Saved data entries

Segment Open

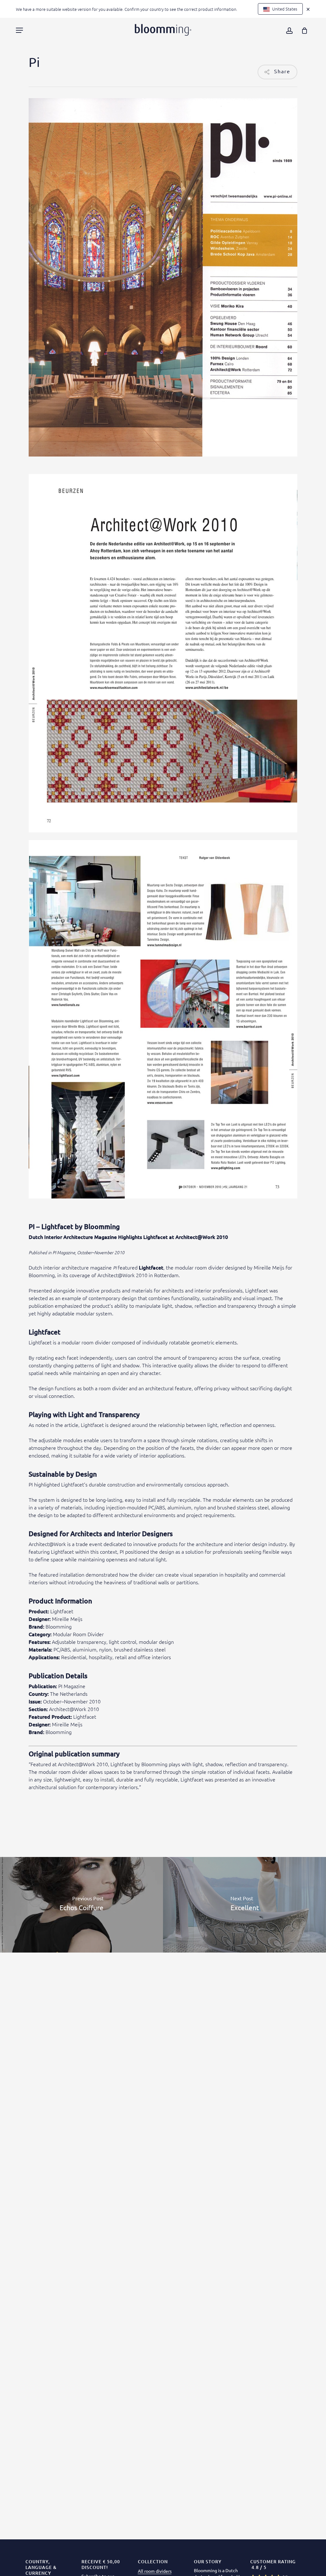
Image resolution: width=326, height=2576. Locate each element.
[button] (19, 30)
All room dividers (155, 2571)
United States (284, 9)
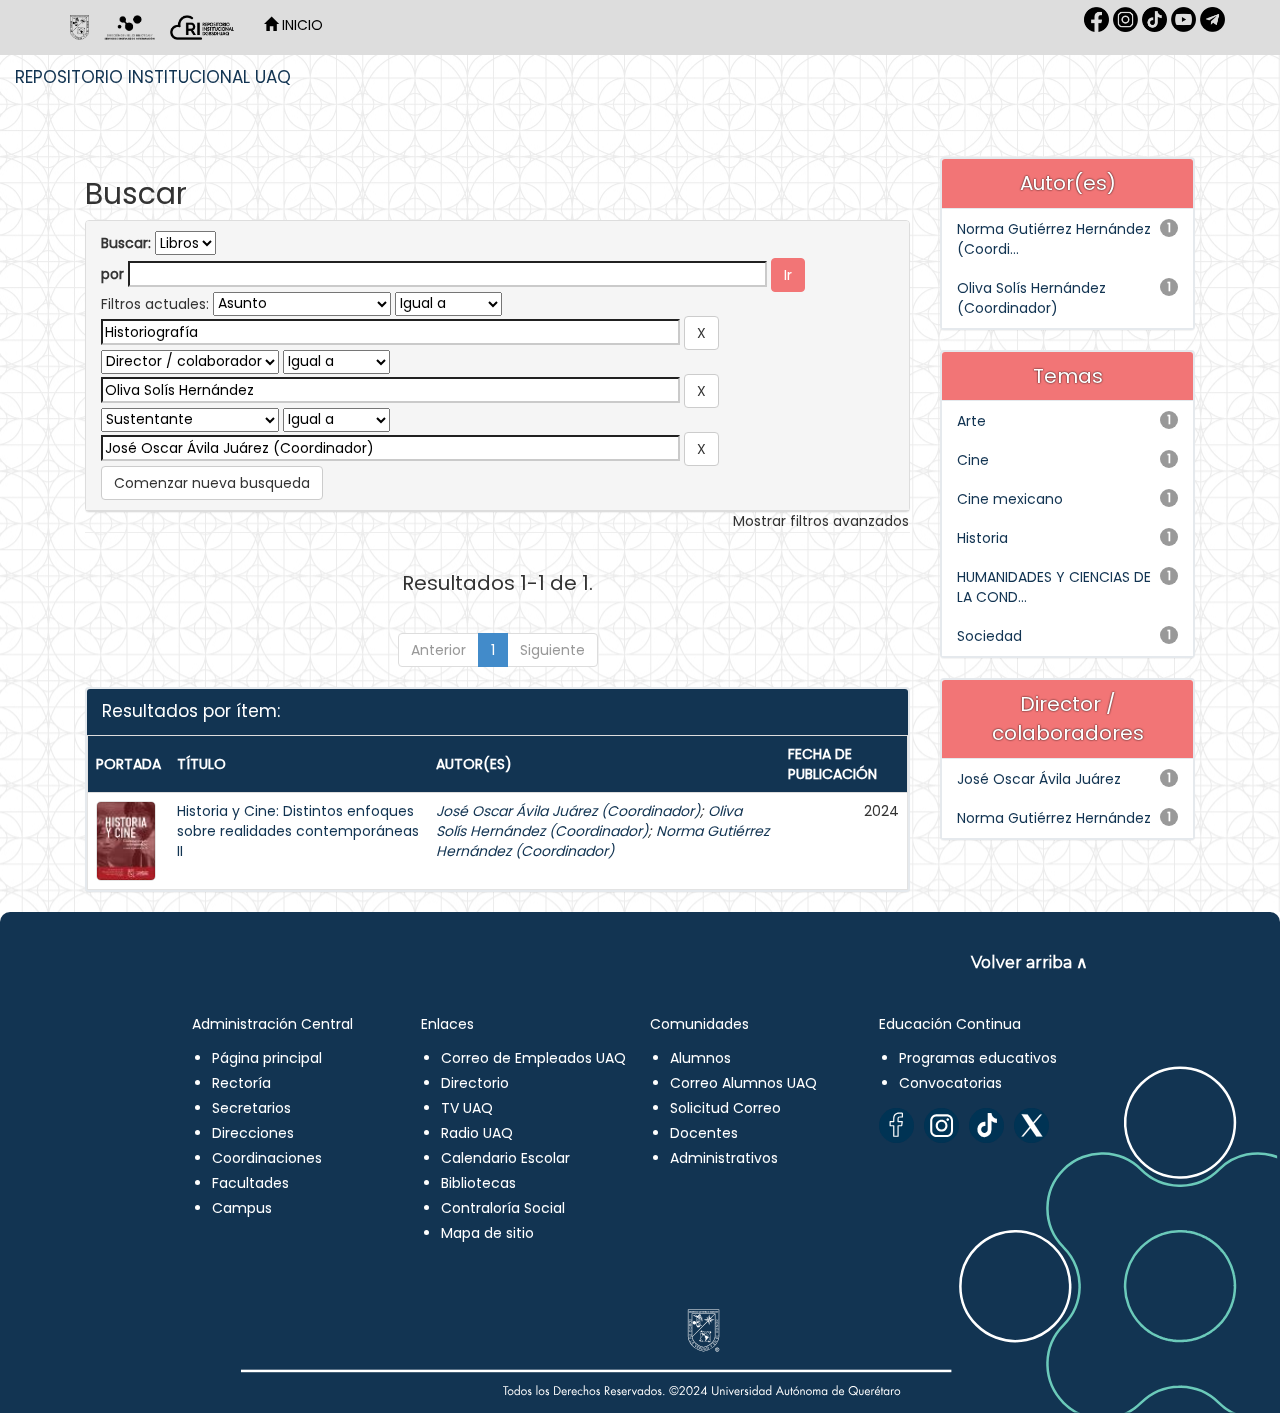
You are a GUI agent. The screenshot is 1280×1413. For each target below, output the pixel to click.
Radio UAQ (477, 1133)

Segment Closed

Exactly the lines from the one containing "United States (284, 9)" to the final line of the entries are wanted; please write them out, both ends included, but not the pictures.

United States (284, 9)
You are a GUI agent. The screenshot is 1280×1413. For each target below, output the pixel to click.
Radio UAQ (477, 1133)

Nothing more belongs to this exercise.